_THE PROBLEM_: From the data that follows, print exactly the lines starting at the one containing "This screenshot has height=286, width=382." and ending at the one containing "Select Dansk from language list"; include both of them and nothing more.

#### PROVIDED INFORMATION

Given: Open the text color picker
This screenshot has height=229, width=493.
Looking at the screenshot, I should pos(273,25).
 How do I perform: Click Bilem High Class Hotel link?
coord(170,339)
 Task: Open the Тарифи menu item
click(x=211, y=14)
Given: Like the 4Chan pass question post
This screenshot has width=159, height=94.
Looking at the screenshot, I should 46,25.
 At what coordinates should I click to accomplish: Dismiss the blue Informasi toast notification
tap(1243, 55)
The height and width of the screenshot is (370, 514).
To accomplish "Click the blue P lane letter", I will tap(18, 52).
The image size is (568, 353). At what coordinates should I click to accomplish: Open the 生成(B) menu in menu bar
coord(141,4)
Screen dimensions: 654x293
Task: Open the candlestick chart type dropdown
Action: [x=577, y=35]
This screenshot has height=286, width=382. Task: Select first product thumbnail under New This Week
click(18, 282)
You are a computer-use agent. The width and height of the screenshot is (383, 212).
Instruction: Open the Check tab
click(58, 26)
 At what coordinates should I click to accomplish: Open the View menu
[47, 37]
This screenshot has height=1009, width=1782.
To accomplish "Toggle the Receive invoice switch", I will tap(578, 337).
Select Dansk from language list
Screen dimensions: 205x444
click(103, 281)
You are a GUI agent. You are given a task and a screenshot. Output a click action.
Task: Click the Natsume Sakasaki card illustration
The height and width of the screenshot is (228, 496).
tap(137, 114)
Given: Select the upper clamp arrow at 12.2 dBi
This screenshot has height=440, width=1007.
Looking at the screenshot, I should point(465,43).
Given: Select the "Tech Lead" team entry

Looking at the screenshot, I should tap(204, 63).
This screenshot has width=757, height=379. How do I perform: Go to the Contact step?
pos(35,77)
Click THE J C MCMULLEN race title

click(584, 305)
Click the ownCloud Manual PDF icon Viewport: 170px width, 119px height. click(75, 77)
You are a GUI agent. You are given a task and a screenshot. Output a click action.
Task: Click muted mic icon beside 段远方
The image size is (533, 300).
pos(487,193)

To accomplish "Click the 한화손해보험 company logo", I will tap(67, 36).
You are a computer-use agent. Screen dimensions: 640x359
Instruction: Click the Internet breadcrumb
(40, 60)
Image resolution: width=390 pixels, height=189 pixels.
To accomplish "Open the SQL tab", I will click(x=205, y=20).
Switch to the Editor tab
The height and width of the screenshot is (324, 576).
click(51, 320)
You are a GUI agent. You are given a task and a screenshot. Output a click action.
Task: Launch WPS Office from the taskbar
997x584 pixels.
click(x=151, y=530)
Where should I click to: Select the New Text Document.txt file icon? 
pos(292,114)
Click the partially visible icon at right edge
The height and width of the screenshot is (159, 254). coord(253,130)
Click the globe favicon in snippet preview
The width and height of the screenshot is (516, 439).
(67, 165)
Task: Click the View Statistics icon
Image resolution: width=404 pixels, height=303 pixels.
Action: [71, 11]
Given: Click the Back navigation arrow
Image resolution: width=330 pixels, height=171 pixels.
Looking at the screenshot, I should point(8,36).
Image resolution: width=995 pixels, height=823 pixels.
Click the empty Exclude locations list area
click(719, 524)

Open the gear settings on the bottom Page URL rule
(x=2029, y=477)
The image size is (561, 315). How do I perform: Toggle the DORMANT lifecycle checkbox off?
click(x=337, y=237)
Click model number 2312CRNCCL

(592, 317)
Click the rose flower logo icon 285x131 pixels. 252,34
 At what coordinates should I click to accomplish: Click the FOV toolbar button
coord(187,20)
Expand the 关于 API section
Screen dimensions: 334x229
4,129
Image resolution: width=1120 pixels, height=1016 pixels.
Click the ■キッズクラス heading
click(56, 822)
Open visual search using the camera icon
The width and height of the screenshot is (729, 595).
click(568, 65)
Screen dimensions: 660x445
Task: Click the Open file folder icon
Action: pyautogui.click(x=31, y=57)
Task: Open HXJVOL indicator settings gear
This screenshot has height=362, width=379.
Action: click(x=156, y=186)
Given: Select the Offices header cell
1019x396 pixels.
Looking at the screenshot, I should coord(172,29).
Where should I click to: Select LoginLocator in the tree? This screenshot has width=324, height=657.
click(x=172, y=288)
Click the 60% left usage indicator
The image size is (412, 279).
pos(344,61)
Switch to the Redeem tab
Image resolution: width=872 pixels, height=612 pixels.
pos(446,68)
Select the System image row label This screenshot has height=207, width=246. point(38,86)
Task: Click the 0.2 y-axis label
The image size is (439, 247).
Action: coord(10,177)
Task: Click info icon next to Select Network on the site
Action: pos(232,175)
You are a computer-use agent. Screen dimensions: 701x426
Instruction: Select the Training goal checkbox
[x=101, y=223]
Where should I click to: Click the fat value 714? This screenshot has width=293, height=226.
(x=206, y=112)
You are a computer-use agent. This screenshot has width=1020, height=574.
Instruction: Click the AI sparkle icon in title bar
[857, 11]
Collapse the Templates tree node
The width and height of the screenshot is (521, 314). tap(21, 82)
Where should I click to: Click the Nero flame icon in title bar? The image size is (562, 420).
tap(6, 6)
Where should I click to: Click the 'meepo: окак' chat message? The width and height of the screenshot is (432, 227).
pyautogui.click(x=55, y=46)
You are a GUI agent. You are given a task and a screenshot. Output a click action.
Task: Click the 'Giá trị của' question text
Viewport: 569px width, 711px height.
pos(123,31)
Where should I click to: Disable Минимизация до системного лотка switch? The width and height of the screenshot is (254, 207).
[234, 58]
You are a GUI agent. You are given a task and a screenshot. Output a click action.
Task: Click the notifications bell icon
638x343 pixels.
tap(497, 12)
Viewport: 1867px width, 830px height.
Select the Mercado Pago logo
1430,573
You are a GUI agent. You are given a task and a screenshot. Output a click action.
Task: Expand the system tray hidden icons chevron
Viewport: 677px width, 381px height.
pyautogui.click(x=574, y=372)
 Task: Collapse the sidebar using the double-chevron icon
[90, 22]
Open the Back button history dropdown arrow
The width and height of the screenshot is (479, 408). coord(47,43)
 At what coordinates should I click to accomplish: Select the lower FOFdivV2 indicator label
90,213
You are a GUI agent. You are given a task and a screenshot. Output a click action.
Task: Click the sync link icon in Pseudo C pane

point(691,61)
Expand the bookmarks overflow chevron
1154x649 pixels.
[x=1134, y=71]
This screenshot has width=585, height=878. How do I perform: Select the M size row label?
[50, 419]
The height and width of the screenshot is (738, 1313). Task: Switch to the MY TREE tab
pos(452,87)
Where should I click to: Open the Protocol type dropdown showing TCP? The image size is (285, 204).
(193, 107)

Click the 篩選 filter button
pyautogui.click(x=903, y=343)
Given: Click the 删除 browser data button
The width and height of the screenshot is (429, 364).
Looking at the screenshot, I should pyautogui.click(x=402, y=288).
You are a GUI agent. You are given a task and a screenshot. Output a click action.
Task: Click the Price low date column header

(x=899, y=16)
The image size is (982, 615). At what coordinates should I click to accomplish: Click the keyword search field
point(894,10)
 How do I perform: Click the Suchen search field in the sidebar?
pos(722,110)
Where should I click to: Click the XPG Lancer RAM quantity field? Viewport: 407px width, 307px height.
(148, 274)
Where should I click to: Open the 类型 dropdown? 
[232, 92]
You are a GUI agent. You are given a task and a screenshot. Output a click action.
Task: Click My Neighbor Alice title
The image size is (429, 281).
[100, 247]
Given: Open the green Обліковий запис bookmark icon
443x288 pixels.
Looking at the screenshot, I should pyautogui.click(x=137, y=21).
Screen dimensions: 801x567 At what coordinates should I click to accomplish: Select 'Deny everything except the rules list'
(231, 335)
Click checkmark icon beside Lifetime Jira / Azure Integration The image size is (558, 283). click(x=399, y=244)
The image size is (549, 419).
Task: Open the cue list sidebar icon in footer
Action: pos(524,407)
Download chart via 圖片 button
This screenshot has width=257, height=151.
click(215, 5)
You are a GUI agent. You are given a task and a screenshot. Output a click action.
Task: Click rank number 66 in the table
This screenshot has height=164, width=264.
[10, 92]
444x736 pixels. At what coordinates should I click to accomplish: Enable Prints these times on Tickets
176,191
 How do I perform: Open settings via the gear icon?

########

_THE ANSWER_:
This screenshot has height=286, width=382. Task: Select first product thumbnail under New This Week
click(18, 282)
You are a computer-use agent. The width and height of the screenshot is (383, 212).
Instruction: Open the Check tab
click(58, 26)
 At what coordinates should I click to accomplish: Open the View menu
[47, 37]
This screenshot has height=1009, width=1782.
To accomplish "Toggle the Receive invoice switch", I will tap(578, 337).
Select Dansk from language list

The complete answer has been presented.